▶ [Extract to read]
Councillors (elected by residents of each of the 16 electoral districts) and the mayor (elected at-large by all voters) are chosen using the first-past-the-post voting system. Each district elects one councillor; the candidate with the most votes wins. There are no political parties at the municipal level in Nova Scotia.

New electoral district boundaries come into effect for the 2024 election, replacing the boundaries that were used for the 2016 and 2020 elections, which first came into effect on November 1, 2016.

==Synopsis==
On October 19, 2023, Bedford incumbent Tim Outhit (District 16) announced that he would not re-offer. Outhit was first elected in 2008.

Speaking on CityNews 95.7 radio on January 15, 2024, peninsula councillors Waye Mason (District 7) and Lindell Smith (District 8) both stated that they would not re-offer. Smith said he had always intended to serve two terms, while Mason stated that he was considering a mayoral bid should Mayor Savage decide not to reoffer.

On February 13, 2024, Mike Savage announced that he would not run for a fourth term as mayor. Savage was first elected in 2012.

==Candidates==
===Mayor===
Incumbent Mike Savage did not run for re-election.

The official candidates for Mayor were:

- Bob Anders
- Alex Andreas
- David Boyd
- Sean Dibbin, amateur historian
- Ryan Dodge
- Andy Fillmore, former MP
- Greg Frampton, non-profit manager
- Andrew Goodsell, homeless man
- Nolan Greenough, mechanic
- Jim Hoskins, retired police officer
- Darryl Johnson
- Zoran Jokic, business owner and activist
- Pam Lovelace, former Deputy Mayor
- Waye Mason, entrepreneur and Member of the Halifax Regional Council
- Riley Murphy
- Ross Rankin, graduate from Saint Mary's University

- Results

| Mayoral candidate | Vote | % |
|---|---|---|
| Andy Fillmore | 52,413 | 42.43 |
| Waye Mason | 30,906 | 25.02 |
| Pam Lovelace | 19,745 | 15.98 |
| Jim Hoskins | 7,220 | 5.84 |
| Darryl Johnson | 4,667 | 3.78 |
| Greg Frampton | 2,644 | 2.14 |
| Riley Murphy | 1,337 | 1.08 |
| Andrew Goodsell | 855 | 0.69 |
| Ross Rankin | 854 | 0.69 |
| Nolan Greenough | 607 | 0.49 |
| Alex Andreas | 540 | 0.44 |
| David Boyd | 486 | 0.39 |
| Bob Anders | 448 | 0.36 |
| Zoran Jokic | 404 | 0.33 |
| Ryan Dodge | 229 | 0.19 |
| Sean Dibbin | 174 | 0.14 |

===District 1: Waverley - Fall River - Musquodoboit Valley===
The official candidates for District 1 were:

- Chris Balcom
- Cathy Deagle Gammon (Incumbent)

▶ [Data section]

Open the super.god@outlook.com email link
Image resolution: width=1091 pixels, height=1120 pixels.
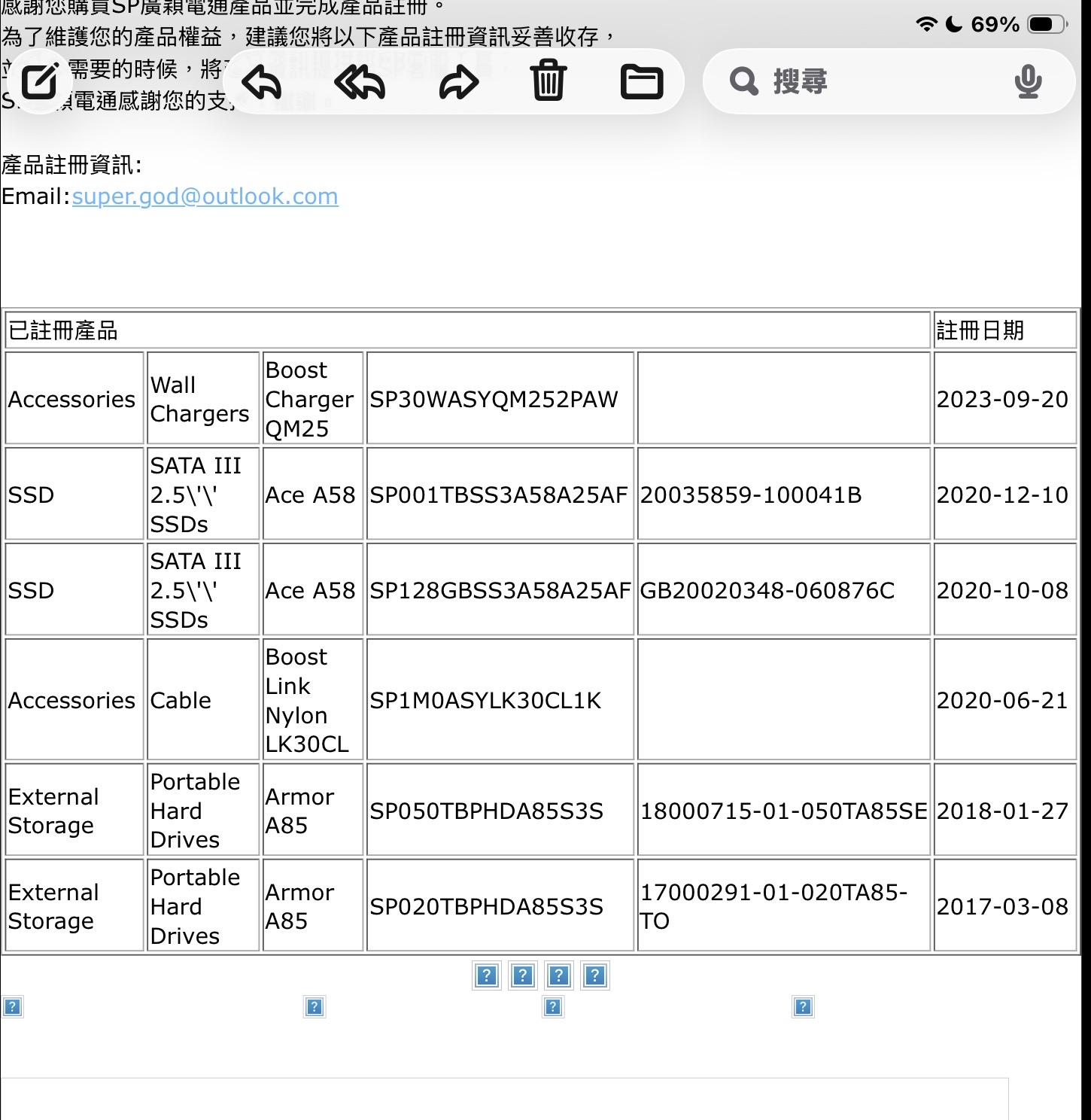pyautogui.click(x=205, y=196)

▶ [Work instruction 1]
Reproduce the stretch of the election text from "New electoral district" through "November 1, 2016.".
▶ [Work instruction 2]
Decide whether each statement agrees with the election text, answering yes or no and quoting the words of the text that settle it: (a) Each district elects two councillors. (b) Tim Outhit was first elected in 2008. (c) Mike Savage ran for a fourth term as mayor.
▶ [Work instruction 3]
Summarize the election text in two sentences.
The lines that come after the election text are not needed for these tasks.

▶ [Response box 1]
New electoral district boundaries come into effect for the 2024 election, replacing the boundaries that were used for the 2016 and 2020 elections, which first came into effect on November 1, 2016.

▶ [Response box 2]
(a) No: "Each district elects one councillor; the candidate with the most votes wins."
(b) Yes: "Outhit was first elected in 2008."
(c) No: "Mike Savage announced that he would not run for a fourth term as mayor."

▶ [Response box 3]
The mayor and the councillors for the 16 districts are chosen by first-past-the-post voting, with no political parties at the municipal level, and several incumbents, including Mayor Mike Savage, chose not to re-offer. Of the sixteen mayoral candidates, Andy Fillmore received the most votes, 52,413 or 42.43 percent, ahead of Waye Mason with 30,906.